It is important to note that the incremental value of genetic information is dependent on the clinical variables available and the populations and timescale of interest. Recent studies on the AMD risk assessment from AREDs subjects suggest that the improvement in AUC resulting from genetic factors can be considerably lower when additional clinical and demographic variables such as the presence of large drusen, advanced AMD in one eye, and family history are considered.32,33 When these additional covariates were included, overall AUC was considerably increased, from 0.73 to 0.87, and addition of genetic factors only marginally increased the AUC from 0.87 to 0.88. Most importantly, adjusting for the clinical variables, the estimated hazard ratio for CFH and ARMS2 alleles was substantially reduced from 1.97 to 1.28 and from 2.21 to 1.56, respectively. Therefore, in the AMD prevention trials utilizing these additional clinical variables described above, the benefit of genetic information might be marginal. This suggests that—for AMD—much of the genetic risk may be mediated by these strong clinical predictors, and when these clinical predictors are included in models of short-term risk, there is limited additional predictive value in including genetic risk factors. In practice, it will be very useful to prospectively evaluate the risk models including both genetic and environmental risk factors in appropriate samples—a practice that is, unfortunately, not yet common.

Our observation that very large gains in efficiency are possible when DNA biobanks with genetic information on hundreds of thousands of potential trial participants is available is particularly interesting. In this setting, trials can focus on individuals who carry very rare combinations of many risk alleles. For example, by focusing on individuals in the top 1% of the genetic risk of T1D, T2D, AMD, or MI, we predict cost savings of 82%, 40%, 58%, and 41%. If basic clinical information is also stored in the biobank, the potential efficiency gains will be even larger.

Our cost models assume a fixed cost of screening and treatment. They do not allow for cost savings that may be possible in very large screening efforts; or, conversely, for cost increases that might result from the necessity of extending screening to additional sites. They also assume that genetic risk factors do not impact treatment efficiency—although that may not always be the case. Interestingly, we note that the ratio of screening, genotyping, and on-trial costs has a noticeable impact on the potential benefits of genetic information for trial design. Because genetic information potentially allows for smaller numbers of on-trial individuals, its benefits are particularly important when the on-trial costs are large. For our hypothetical AMD enrichment trials, an increase in on-trial cost per subject from $3,500 to $20,000 would mean that an enrichment strategy combining genetic and clinical variables could enable a savings of ∼42% in cost (instead of a ∼33% savings when the on-trial costs are lower). As noted above, this savings will also be dependent on the precise clinical variables available for study and the incremental predictive power of genetic information over these variables.
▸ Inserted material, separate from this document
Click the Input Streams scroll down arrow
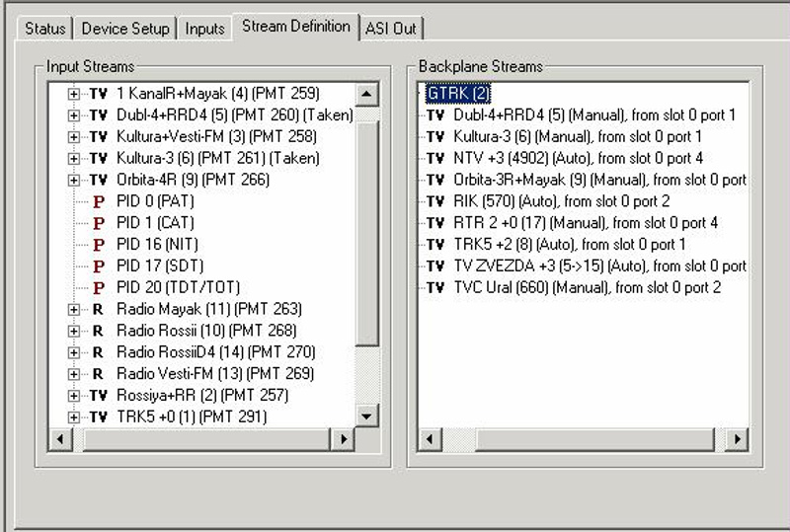 [x=367, y=416]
Our simulations required important assumptions—particularly, the assumption that clinical and genetic risk factors do not interact with each other. For T2D and AMD, we were able to overcome this limitation by extending our analysis to also consider empirical samples that included information on disease incidence as well as clinical and genetic risk factors. Although similar empirical assessments remain to be done for MI and T1D, we predict that the outcome for MI will be similar to that for T2D (where we conclude that currently available genetic markers will typically have limited utility), and we expect the situation for T1D might be more similar to that for AMD (where currently available genetic markers can already enable large cost savings). Future improvements in modeling will benefit from estimates of the performance of combined genetic and clinical risk scores in prospective studies.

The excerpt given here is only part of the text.